» **Provided information**
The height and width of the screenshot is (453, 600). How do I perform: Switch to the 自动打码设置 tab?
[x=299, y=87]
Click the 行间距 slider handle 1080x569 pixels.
* * *
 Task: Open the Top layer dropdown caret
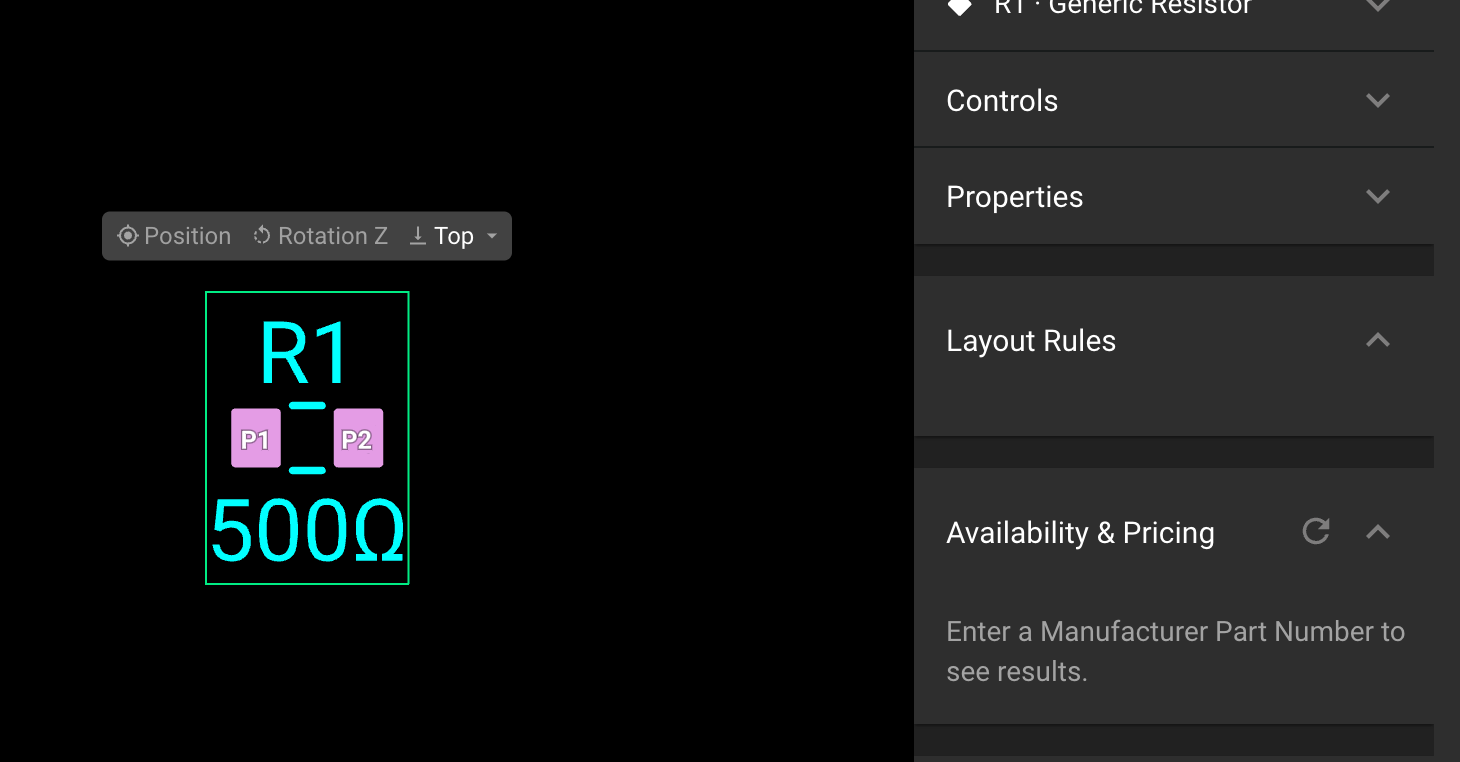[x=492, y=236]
---
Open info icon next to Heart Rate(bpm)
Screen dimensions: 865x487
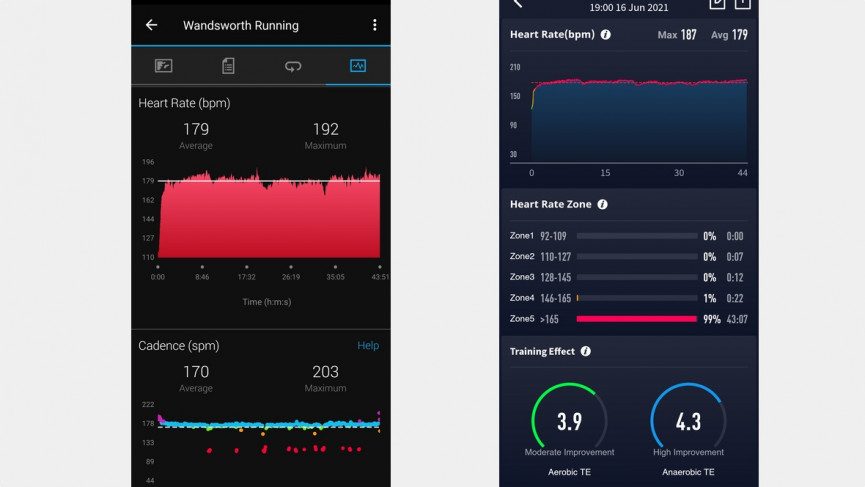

» **What you will do**
Both end lines included, restate word for word the lines above from the line with "Open info icon next to Heart Rate(bpm)" to the line with "Screen dimensions: 865x487", and nothing else.

» **Result of the task**
Open info icon next to Heart Rate(bpm)
Screen dimensions: 865x487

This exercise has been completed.